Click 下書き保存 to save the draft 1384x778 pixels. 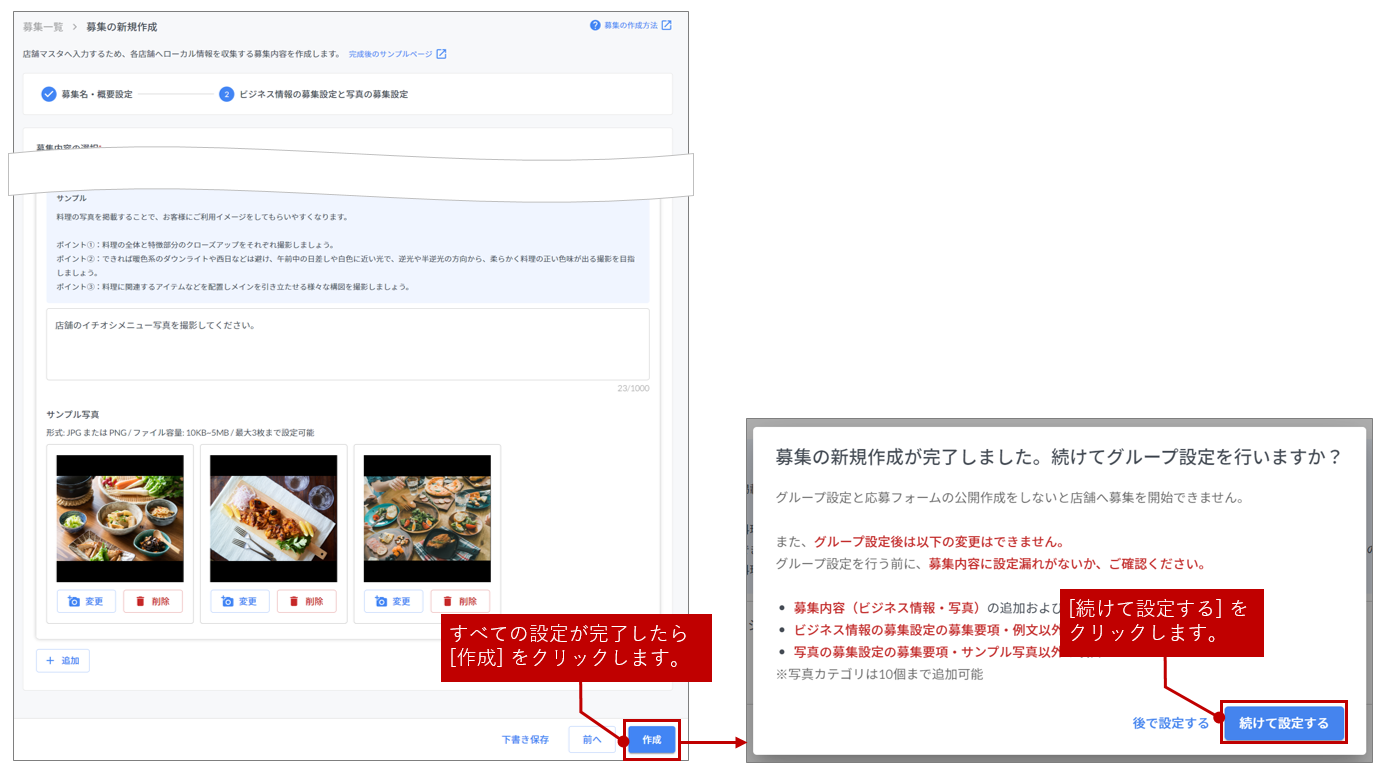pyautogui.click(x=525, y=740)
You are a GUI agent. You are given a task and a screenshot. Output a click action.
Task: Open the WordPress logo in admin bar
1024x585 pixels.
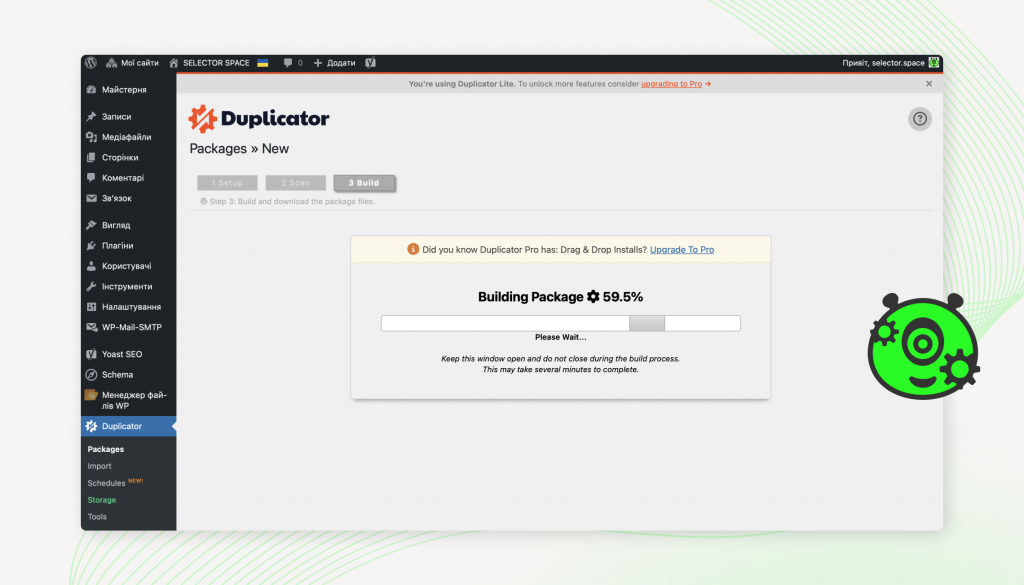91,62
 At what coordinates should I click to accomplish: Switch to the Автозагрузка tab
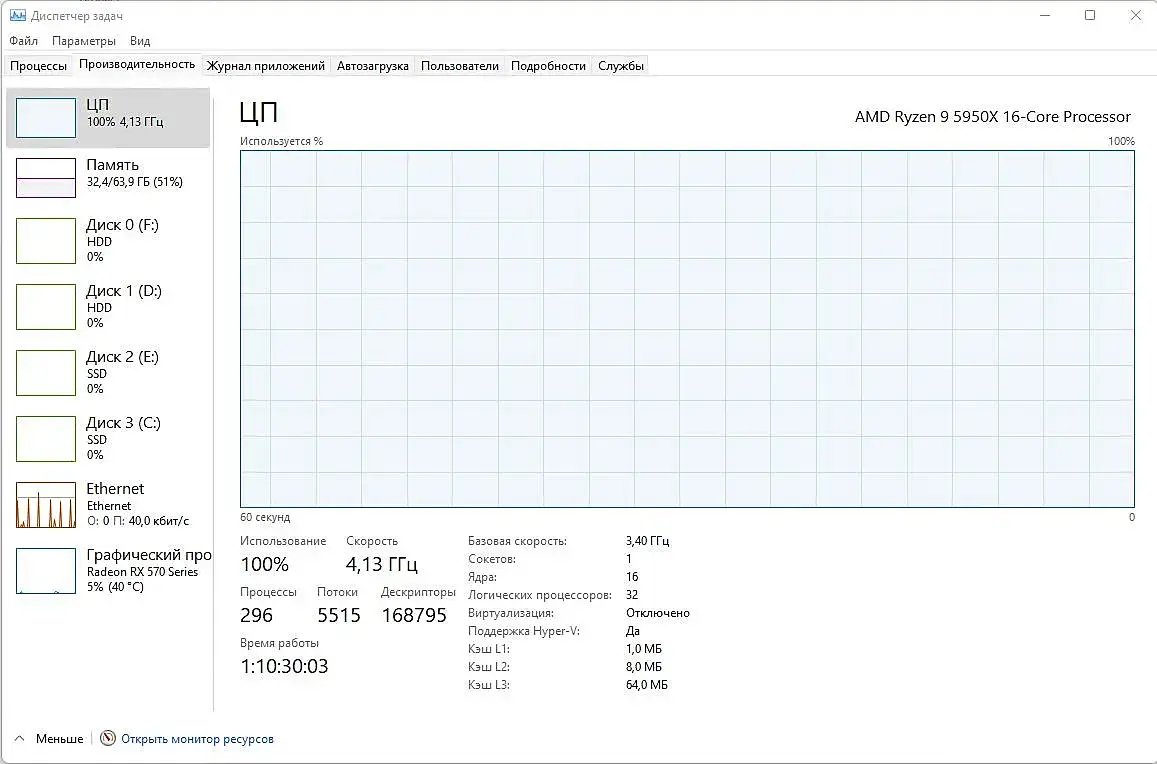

○ ○ ○ ○ ○ ○ ○

__Your objective__.
Please write out, word for word, each line from the one with "1024x585 pixels." to the last line of the data, keeping both ends and omitting pictures.

__Exercise output__.
1024x585 pixels.
91,62
 At what coordinates should I click to accomplish: Switch to the Автозагрузка tab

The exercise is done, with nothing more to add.